CORPORATE MEETINGS & INCENTIVES: What characteristics of the twentysomething age group might affect what motivates them?
DAVID MORRISON: First, they are highly independent. Money, while important, is not the end-all. It’s getting the experience out of life and building their résumé to have job security down the road. It’s a chance to see the world and experience its cultures.
This group is extremely diverse. It’s a mistake to assume that all individuals in their twenties are the same and think the same. Everything from socioeconomics to ethnicity and politics, this part of Generation XY is one of the most diverse generations in American history.
CMI: Is this group different from previous twentysomething generations?
MORRISON: Without question. This group, you’ve got to remember, came of age during 9/11. They grew up in the world of Columbine, AIDS, Hurricane Katrina. This is a very tough, gritty generation, one that is very much in survivor mode all the time.

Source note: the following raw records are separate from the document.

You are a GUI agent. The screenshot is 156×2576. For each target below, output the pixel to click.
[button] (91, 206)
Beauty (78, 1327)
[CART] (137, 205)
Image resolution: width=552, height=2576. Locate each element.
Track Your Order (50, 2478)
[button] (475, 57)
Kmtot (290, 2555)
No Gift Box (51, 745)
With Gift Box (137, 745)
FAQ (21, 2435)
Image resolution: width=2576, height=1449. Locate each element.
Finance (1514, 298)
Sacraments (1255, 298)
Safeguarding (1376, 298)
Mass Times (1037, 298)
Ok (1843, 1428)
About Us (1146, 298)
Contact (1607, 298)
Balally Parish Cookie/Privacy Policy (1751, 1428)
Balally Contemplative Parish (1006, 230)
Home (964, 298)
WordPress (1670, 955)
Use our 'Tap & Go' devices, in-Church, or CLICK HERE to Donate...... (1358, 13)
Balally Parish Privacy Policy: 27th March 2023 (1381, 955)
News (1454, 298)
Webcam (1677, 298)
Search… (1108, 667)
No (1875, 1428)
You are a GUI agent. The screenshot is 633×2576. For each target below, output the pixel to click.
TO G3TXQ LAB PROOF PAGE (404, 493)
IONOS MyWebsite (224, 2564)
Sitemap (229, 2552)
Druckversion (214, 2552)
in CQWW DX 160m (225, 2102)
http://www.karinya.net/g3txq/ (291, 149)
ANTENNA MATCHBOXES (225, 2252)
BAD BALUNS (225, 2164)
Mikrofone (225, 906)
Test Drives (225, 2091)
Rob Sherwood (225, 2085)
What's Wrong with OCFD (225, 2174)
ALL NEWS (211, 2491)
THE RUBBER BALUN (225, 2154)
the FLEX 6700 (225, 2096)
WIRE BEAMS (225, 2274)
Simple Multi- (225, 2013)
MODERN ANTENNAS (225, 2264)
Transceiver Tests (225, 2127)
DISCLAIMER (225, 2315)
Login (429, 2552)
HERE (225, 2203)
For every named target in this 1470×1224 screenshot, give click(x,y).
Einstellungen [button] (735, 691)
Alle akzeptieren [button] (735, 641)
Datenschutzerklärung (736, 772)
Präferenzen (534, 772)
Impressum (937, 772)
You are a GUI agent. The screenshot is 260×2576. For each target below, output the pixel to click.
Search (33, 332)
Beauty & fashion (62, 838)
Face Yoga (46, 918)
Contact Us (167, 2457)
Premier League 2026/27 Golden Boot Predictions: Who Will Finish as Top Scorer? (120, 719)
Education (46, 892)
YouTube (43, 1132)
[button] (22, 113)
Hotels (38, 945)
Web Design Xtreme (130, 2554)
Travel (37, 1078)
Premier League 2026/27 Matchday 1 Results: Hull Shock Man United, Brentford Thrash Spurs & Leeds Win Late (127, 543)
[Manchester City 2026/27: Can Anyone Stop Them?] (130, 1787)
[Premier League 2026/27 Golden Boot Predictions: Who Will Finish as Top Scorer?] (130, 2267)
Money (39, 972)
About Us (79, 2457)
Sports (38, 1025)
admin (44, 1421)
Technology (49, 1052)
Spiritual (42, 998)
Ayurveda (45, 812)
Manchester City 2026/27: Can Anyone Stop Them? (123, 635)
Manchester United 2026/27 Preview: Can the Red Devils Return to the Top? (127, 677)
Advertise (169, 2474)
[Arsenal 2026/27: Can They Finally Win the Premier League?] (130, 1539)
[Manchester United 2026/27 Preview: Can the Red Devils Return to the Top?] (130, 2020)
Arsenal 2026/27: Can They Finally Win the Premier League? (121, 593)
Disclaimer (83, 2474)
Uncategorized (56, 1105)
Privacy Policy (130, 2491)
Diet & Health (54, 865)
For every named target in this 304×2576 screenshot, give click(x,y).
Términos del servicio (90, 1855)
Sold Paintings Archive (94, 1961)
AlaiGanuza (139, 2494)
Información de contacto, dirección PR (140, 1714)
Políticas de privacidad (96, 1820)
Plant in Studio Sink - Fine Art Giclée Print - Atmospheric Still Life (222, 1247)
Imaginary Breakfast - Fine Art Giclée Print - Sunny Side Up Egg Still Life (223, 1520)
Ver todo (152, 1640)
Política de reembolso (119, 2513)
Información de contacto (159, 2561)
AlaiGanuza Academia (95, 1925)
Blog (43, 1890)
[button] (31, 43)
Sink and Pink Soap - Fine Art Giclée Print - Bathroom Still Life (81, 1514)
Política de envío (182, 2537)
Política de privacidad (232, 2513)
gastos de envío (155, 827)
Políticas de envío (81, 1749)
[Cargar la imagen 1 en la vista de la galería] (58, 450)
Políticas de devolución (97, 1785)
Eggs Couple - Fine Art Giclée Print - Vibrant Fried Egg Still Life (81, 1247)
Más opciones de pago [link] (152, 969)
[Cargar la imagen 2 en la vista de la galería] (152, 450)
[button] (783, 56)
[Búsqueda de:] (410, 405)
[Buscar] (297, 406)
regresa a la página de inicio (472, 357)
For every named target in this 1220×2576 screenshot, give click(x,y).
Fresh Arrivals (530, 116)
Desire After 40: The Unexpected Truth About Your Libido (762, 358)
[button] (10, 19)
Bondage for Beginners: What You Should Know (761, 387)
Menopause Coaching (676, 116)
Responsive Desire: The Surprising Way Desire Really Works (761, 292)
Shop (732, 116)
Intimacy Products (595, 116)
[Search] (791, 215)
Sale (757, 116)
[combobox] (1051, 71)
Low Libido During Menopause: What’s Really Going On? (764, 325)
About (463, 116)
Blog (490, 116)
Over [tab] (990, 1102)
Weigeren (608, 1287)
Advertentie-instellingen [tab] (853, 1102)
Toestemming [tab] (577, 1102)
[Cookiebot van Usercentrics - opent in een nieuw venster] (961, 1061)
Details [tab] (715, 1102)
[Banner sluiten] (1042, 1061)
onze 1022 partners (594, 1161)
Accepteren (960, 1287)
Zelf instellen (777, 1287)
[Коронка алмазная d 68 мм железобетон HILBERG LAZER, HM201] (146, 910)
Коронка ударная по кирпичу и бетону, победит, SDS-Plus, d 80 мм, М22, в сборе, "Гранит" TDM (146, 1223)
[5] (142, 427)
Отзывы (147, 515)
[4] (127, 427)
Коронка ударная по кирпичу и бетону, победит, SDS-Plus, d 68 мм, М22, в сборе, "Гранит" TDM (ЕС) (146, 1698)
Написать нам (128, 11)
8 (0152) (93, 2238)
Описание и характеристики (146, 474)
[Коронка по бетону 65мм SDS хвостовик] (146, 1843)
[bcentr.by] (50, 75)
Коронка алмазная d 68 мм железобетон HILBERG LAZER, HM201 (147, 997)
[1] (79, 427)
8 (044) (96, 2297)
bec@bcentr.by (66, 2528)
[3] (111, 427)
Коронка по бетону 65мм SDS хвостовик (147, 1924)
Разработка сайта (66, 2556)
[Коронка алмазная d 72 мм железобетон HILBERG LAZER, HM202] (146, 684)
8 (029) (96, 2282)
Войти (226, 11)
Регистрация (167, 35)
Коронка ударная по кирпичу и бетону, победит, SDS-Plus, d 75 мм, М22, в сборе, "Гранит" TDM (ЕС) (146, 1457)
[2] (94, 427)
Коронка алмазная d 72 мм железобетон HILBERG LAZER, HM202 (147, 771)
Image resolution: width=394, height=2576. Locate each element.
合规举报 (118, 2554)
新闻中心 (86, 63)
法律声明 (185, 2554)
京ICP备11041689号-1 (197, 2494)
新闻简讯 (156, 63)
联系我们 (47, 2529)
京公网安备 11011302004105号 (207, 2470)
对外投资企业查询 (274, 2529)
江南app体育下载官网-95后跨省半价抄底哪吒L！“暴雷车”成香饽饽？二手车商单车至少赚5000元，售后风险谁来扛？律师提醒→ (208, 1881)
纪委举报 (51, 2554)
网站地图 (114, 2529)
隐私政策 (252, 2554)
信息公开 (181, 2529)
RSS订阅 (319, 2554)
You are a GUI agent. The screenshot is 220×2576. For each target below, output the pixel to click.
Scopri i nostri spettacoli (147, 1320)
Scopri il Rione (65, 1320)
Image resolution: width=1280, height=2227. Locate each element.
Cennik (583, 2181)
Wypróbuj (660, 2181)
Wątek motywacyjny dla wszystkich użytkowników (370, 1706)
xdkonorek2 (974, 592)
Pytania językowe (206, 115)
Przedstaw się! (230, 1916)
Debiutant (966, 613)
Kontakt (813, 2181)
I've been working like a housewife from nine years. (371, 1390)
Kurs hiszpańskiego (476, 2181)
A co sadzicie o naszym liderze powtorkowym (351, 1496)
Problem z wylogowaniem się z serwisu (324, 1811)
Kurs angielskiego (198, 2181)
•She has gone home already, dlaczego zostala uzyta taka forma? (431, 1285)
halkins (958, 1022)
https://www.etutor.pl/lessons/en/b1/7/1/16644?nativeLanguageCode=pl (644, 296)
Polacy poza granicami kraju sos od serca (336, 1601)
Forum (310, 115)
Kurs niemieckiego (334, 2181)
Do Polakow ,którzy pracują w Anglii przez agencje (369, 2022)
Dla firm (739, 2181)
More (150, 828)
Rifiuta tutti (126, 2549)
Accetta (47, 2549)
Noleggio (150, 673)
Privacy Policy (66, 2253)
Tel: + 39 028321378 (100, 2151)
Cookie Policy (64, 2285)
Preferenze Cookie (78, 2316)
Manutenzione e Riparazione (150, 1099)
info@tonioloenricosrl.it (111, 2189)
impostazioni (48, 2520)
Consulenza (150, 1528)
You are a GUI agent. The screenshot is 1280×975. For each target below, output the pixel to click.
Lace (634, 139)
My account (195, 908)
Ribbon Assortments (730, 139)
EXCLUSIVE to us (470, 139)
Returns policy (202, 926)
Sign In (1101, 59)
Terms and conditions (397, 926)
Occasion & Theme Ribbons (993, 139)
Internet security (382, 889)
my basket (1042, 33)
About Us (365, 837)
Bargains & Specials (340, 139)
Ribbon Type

CMI: Are they driven by competition that, for the purpose of what we’re talking about, is the foundation of a company’s incentive program? Do they compete to sell the most or the fastest? Does that interest them?
MORRISON: Competition definitely plays a role, but over the past 17 years, we’ve seen that sense of competition shift from being externally driven to being more internally driven. If they have a goal, they force themselves to work harder to accomplish it for themselves as opposed to keeping score against their colleagues to get the corner office or some other perk.